Given text:

(photo from espn.go.com)
As the world gets prepared for what should be one of the best Super Bowl’s in recent memory played between no doubt the best two teams in the NFL this season, many will focus on the battle of wits on opposing sidelines.
Pete Carroll and Bill Belichick both have checkered pasts where they broke rules in building their empires. Belichick used (and still uses – see “eligible receivers”) questionable measures to gain advantages. Carroll, a convicted cheater while at USC, has dramatically altered his perception as a head coach with the dominating array of talent he has accumulated up in the great northwest. Carroll is one of just three coaches who have won both a Super Bowl and National Championship as a head coach. Barry Switzer (Oklahoma and Dallas Cowboys) and Jimmy Johnson (University of Miami and Dallas Cowboys) are the others – Paul Brown won a National Championship at Ohio State and NFL title with the Cleveland Browns, but that was prior to the Super Bowl Era. While Carroll is seeking to join an elite group of NFL Head Coaches who have won multiple Super Bowls (See bottom of page), Belichick needs to change the perception that his success was built more on breaking the rules, an incredible streak of luck (see “Tuck Rule”) and having the greatest QB in the history of the NFL to cover any other glaring mistakes.
Looking at the success Belichick has had, its hard to believe that it’s been 10 years since he last won a Super Bowl. While his Patriot teams had clear deficiencies in previous years (especially defensively) this year’s team is perhaps the most complete team since he has put together since his 2007 team failed to complete their perfect season thanks to Eli Manning, David Tyree, Justin Tuck and Plaxico Burress. So while much criticism can and should go into Belichick’s personnel decisions, there is no doubt he and his entourage have done a great job putting together this years team.
There is no doubt when Coach Belichick retires, he will go down as one of the greatest coaches in NFL history, perhaps even the best. One would be a fool to argue anything else, even despite the large discrepancy in win percentage with (.766) and without (.452) Tom Brady. However, one area where the genius has remarkably failed is closing out games, and he has done so in the largest setting a head coach can. While the win percentage is obvious on its own, Brady has saved his coach from suffering the kind of reputation that would have destroyed his current legacy as a mastermind when the game “is on the line”, especially considering Belichick made his bones as a defensive genius before Tom terrific came along.
Looking back at New England’s 3 Super Bowl Championships, football fans remember Tom Brady leading his team down the field in the final seconds to set up Adam Vinatieri. That combined with holding off the Eagles in Super Bowl XXXIX is how NFL history celebrates the victories. However, looking deeper, one discovers a flaw that has since been exposed in the Patriots last 2 Super Bowl defeats to the New York Giants.

Aim of the exercise:
Reproduce the part of the Belichick and Carroll article between "There is no doubt when" and "terrific came along.", inclusive. The lines that follow are separate material, unrelated to the article above.

Information supplied:
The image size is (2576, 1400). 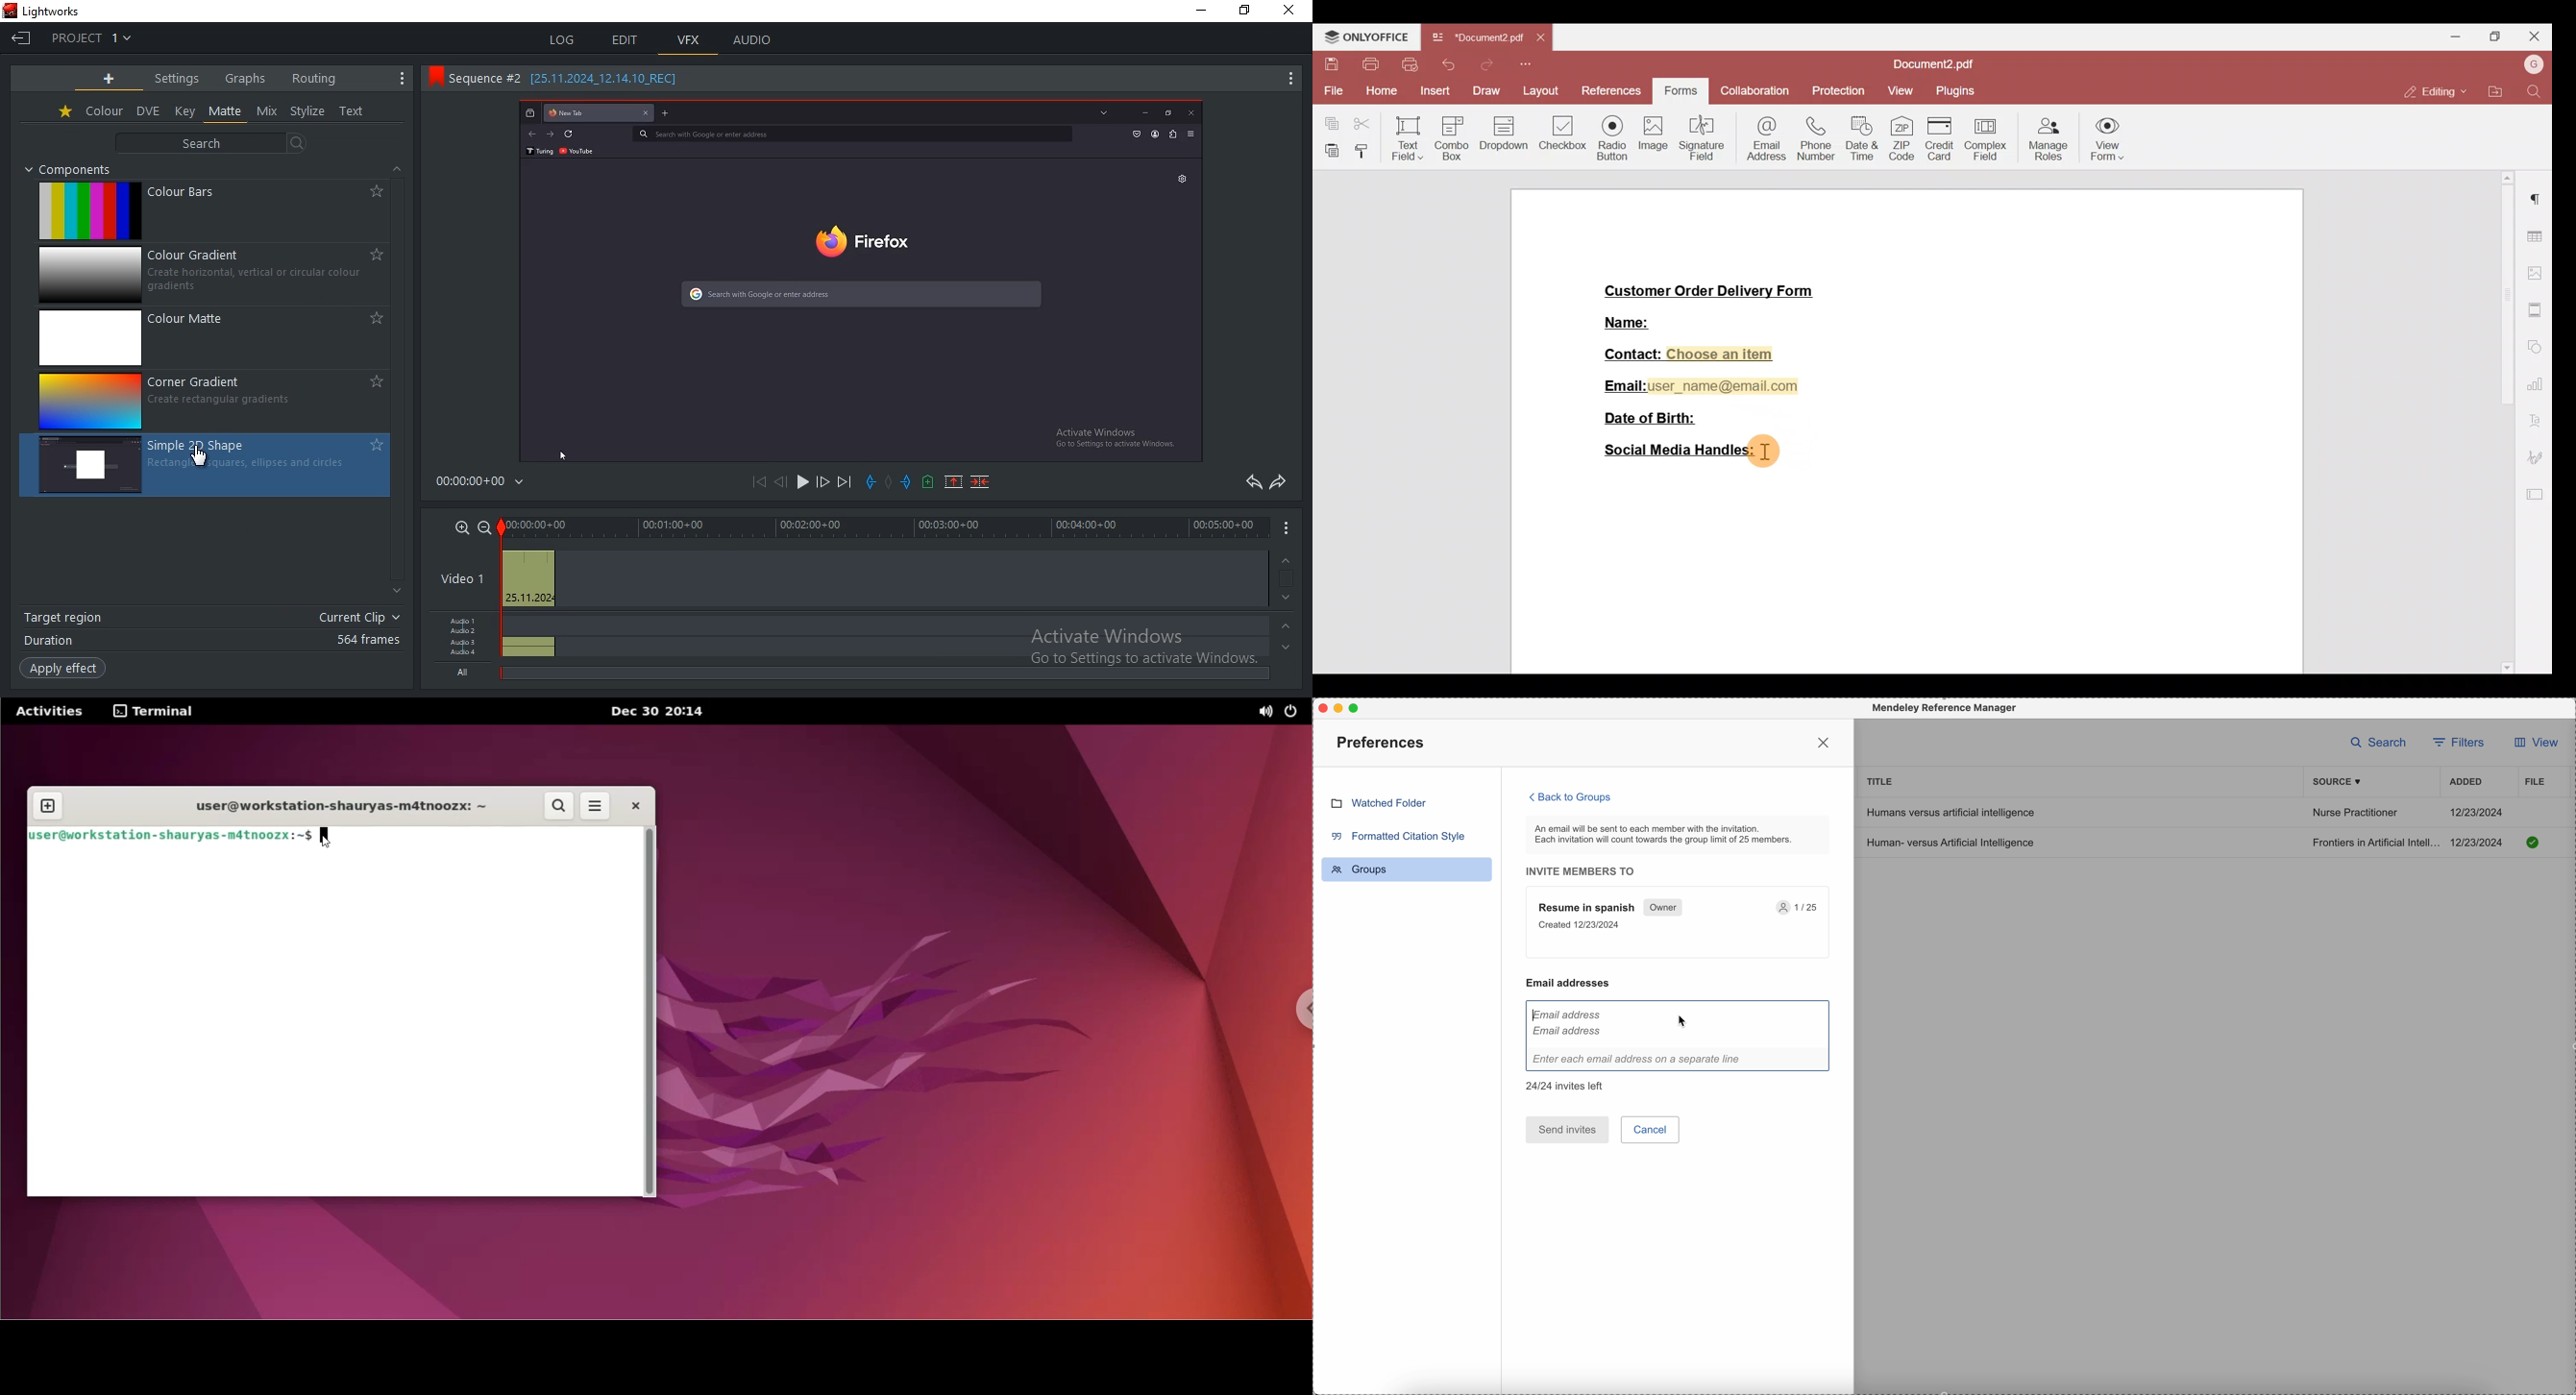 I want to click on View, so click(x=1899, y=94).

Exercise response:
There is no doubt when Coach Belichick retires, he will go down as one of the greatest coaches in NFL history, perhaps even the best. One would be a fool to argue anything else, even despite the large discrepancy in win percentage with (.766) and without (.452) Tom Brady. However, one area where the genius has remarkably failed is closing out games, and he has done so in the largest setting a head coach can. While the win percentage is obvious on its own, Brady has saved his coach from suffering the kind of reputation that would have destroyed his current legacy as a mastermind when the game “is on the line”, especially considering Belichick made his bones as a defensive genius before Tom terrific came along.